Love and scandal are the best sweeteners of tea. —Henry Fielding

28 May 2008

The Apocalypse

I read Philip Ridley's play Mercury Fur today. For fun (ha ha). And I'm wondering. I don't think I much dig visions of the apocalypse.

Maybe I have trouble imagining dystopias. Or maybe I just don't buy them. I believe I had a similar reaction to José Rivera's Marisol (which I think is kinda boring.)

Mercury Fur is a dystopian vision where everyone is young. There is a lone female character (whom the boys all call the "Duchess") and she is their mother, around thirty-eight years old. Everyone else in the play is younger, the oldest being twenty-three and the youngest ten. The sexuality in the play is strange (could it be anything other than strange in a world populated only by young men?) but the play's content is—in a word—horrific. The young men are throwing a party where the young boy will be eviscerated by a paying customer and a meat hook.

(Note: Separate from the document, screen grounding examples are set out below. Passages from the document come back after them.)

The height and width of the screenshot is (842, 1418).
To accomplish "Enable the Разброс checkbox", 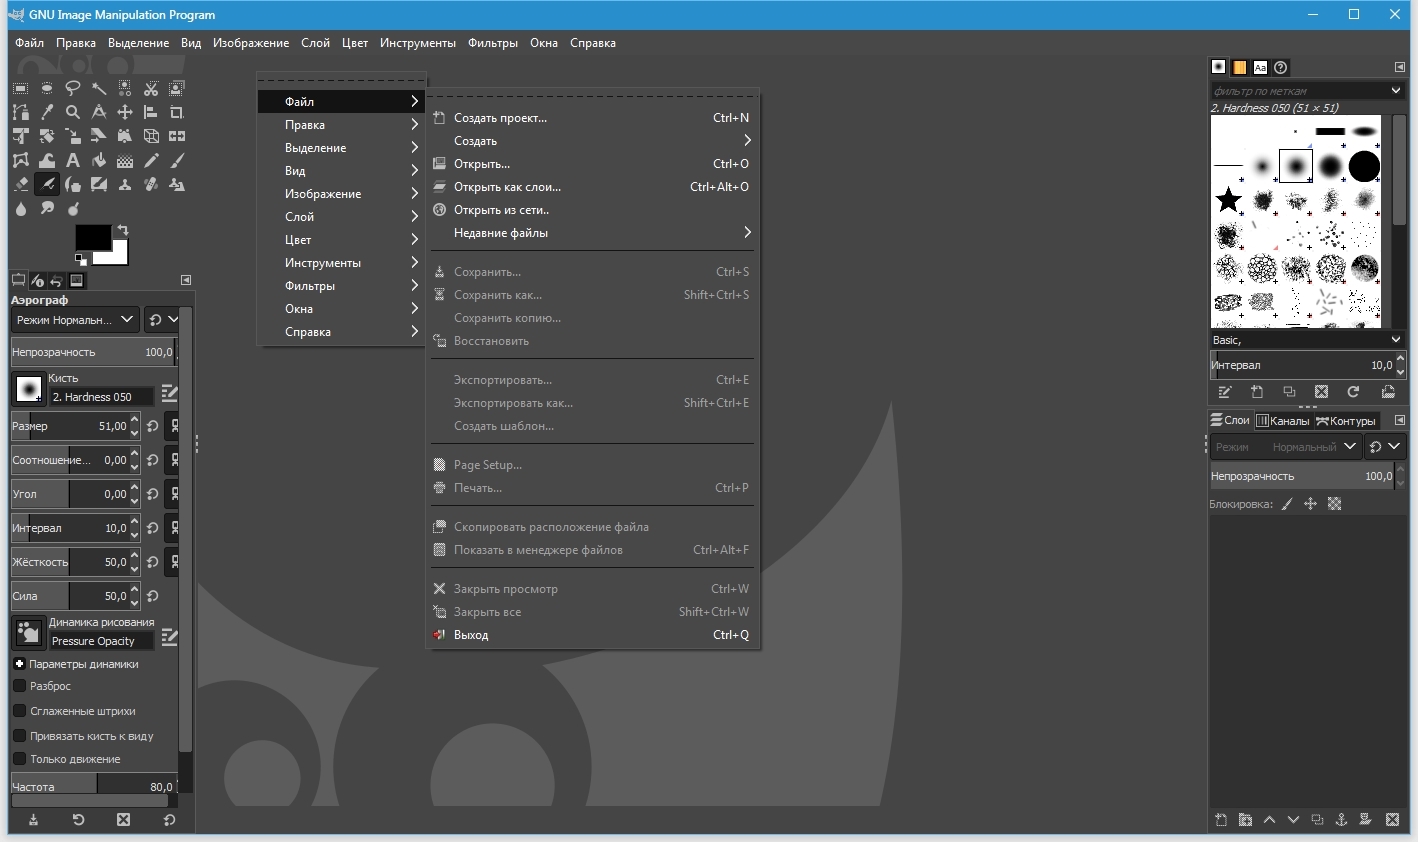I will point(19,686).
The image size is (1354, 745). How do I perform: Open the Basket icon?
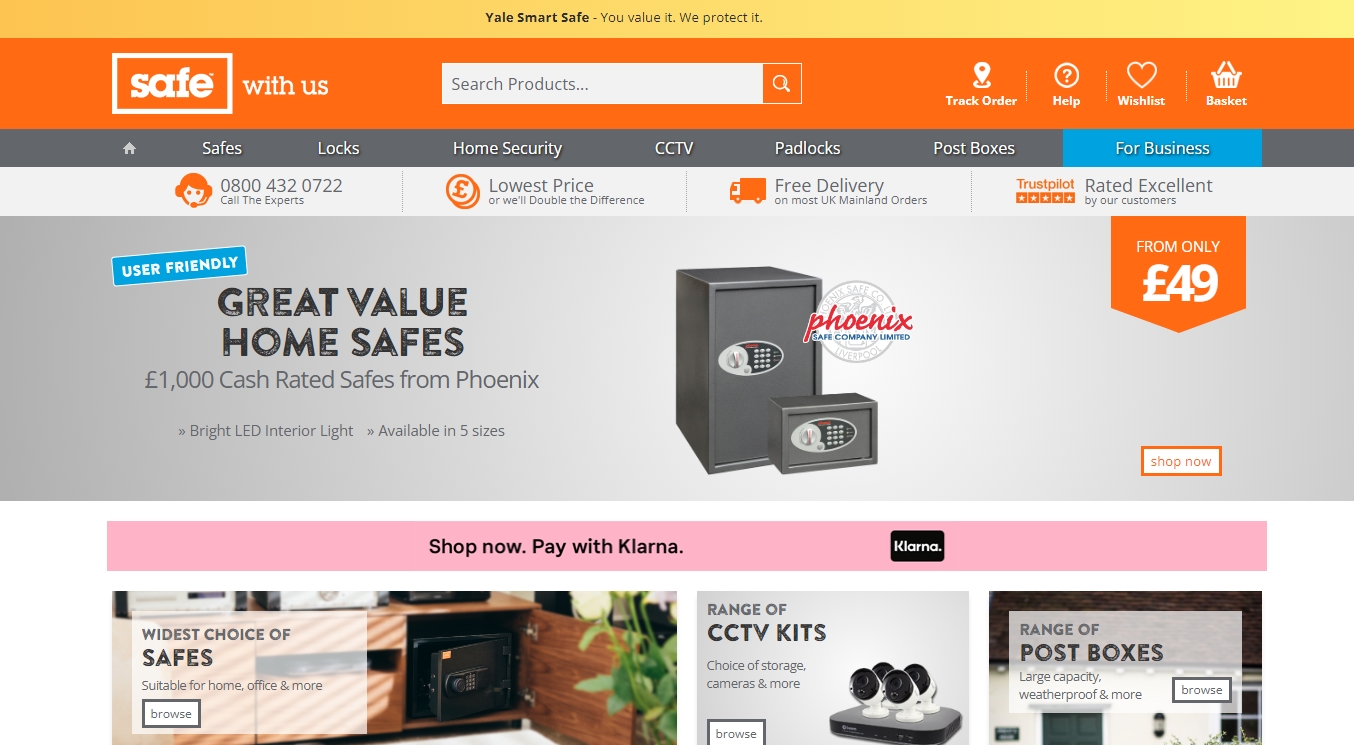[1226, 76]
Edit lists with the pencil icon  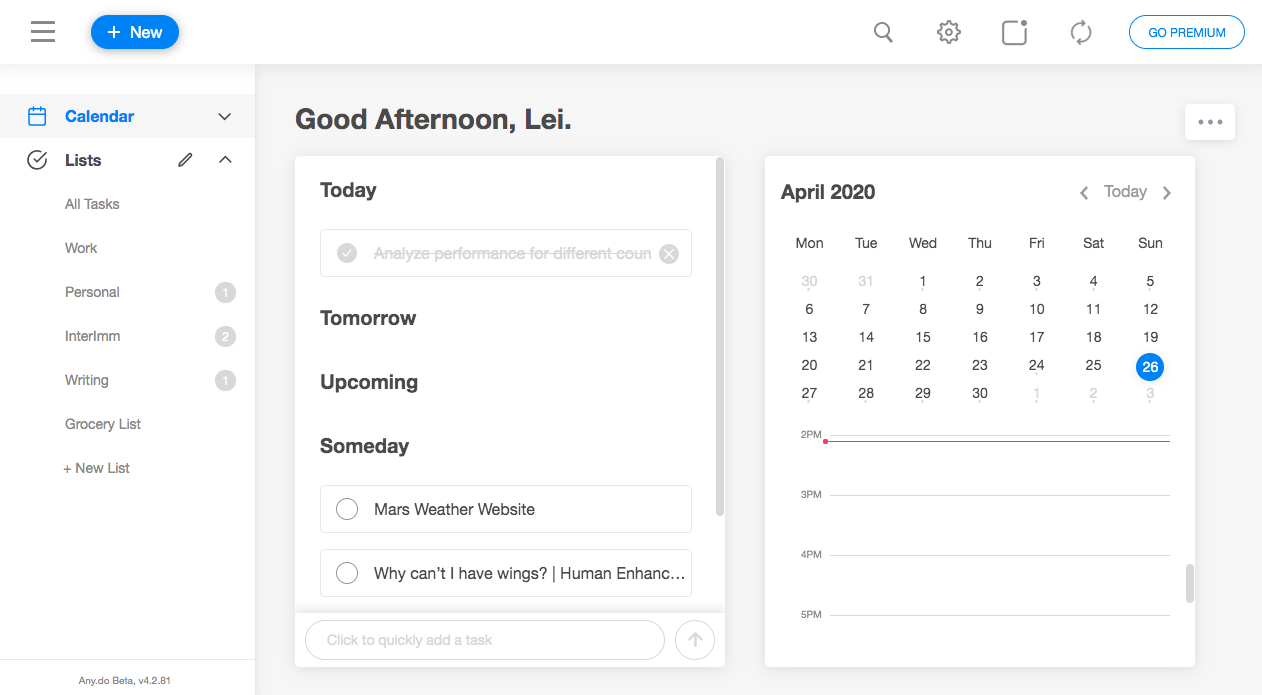[185, 160]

The play is good, and I found it emotionally wrenching, but... I don't know why I need to qualify it. The thing is, I loved Children of Men, certainly an apocalyptic vision of the world, but one that seems possible to me. Or maybe it's that Children of Men is a movie, and I can believe it more easily because I can easily see it. For some reason, I find the apocalypse on stage to be something I can't quite embrace fully. I dunno.

P.S. Any ideas what the title Mercury Fur refers to? I can't figure it out. And Google isn't being much help.